Estimated effort: 1 day Prevents recurrence: Yes — any connector bug that produces incomplete data triggers the circuit breaker, blocking all destructive operations while preserving downstream processing.


Phase 2: Scan Scope Declaration & Rollback Determinism (P0 — 1-2 days)

Goal: Let connectors declare what they scanned so the platform only removes entities within that scope. Make rollback deterministic by tracking which sync caused each removal.

Review finding addressed (Critical #4): The original rollback mechanism used removed_at ± 5s timestamp matching — this is non-deterministic and could restore paths from unrelated operations. Rollback must use removed_by_sync_id for exact causality tracking.

Review finding addressed (High #5): The original plan trusted connector self-reported completeness.expectedNodeCount to relax circuit breaker thresholds. This is dangerous — a buggy connector could self-report "I expected 0 nodes" and bypass all safety. All safety decisions must be platform-derived from historical baselines.

Review finding addressed (High #7): The current codebase has two gaps: (1) the ingest route does not validate or accept scanScope in the payload, and (2) sync-ingestion.ts:33 hardcodes sync_mode: "full". Both must be addressed for scan scope to function.

2a. NormalizedGraph Schema Extension

File: src/ingestion/types.ts

export interface ScanScope {
/** What this scan covers — only entities matching this scope are eligible for deletion */
mode: "full" | "incremental" | "targeted";

/** Source systems included in this scan (e.g., ["servicenow", "entra_id"]) */
sourceSystems?: string[];

/** Entity types included (e.g., ["workload", "identity"]). If omitted, all types in scope. */
scannedEntityTypes?: string[];

/** Connector self-reported errors — used ONLY for logging/observability, NOT for safety decisions */
errors?: {
errorsEncountered?: number;
partialFailures?: string[];
permissionDenied?: string[];
};
}

export interface NormalizedGraph {
// ... existing fields
scanScope?: ScanScope;
}

Important: The completeness.expectedNodeCount field from the original draft is removed. The platform must never trust connector self-reported node counts for circuit breaker override decisions. All safety thresholds are derived from the platform's own historical baseline (previous successful sync for the same connector + tenant).

2b. Scope-Aware Deletion

File: src/ingestion/diff-engine.ts

When scanScope.mode === "incremental", skip deletion detection entirely (additive-only). When scanScope.scannedEntityTypes is provided, only consider entities of those types for deletion.

Source data:

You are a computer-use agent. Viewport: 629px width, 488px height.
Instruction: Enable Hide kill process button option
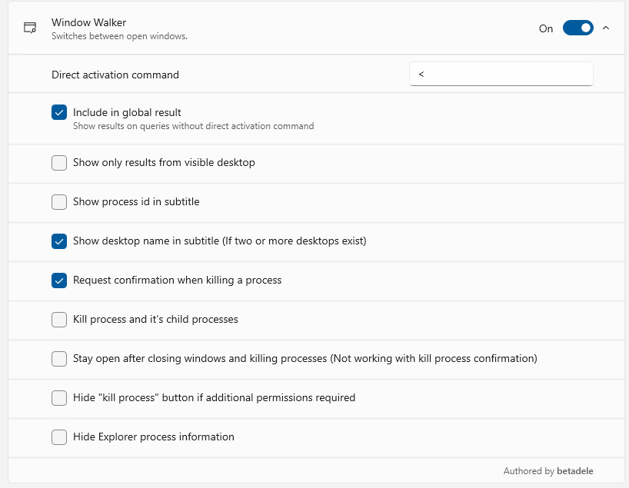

Tasks for this exercise:
**1.** Repeat word for word the part of the connector safety plan above starting at "Important: The completeness.expectedNodeCount" and ending at "connector + tenant).".
**2.** Translate this sentence from the connector safety plan above into Spanish: "Make rollback deterministic by tracking which sync caused each removal."
**3.** In the connector safety plan above, name every field declared at the top level of the ScanScope interface, leaving out the fields nested inside another field.

Solution set:
**1.**
Important: The completeness.expectedNodeCount field from the original draft is removed. The platform must never trust connector self-reported node counts for circuit breaker override decisions. All safety thresholds are derived from the platform's own historical baseline (previous successful sync for the same connector + tenant).

**2.** Haz que la reversión sea determinista registrando qué sincronización causó cada eliminación.

**3.** mode, sourceSystems, scannedEntityTypes, errors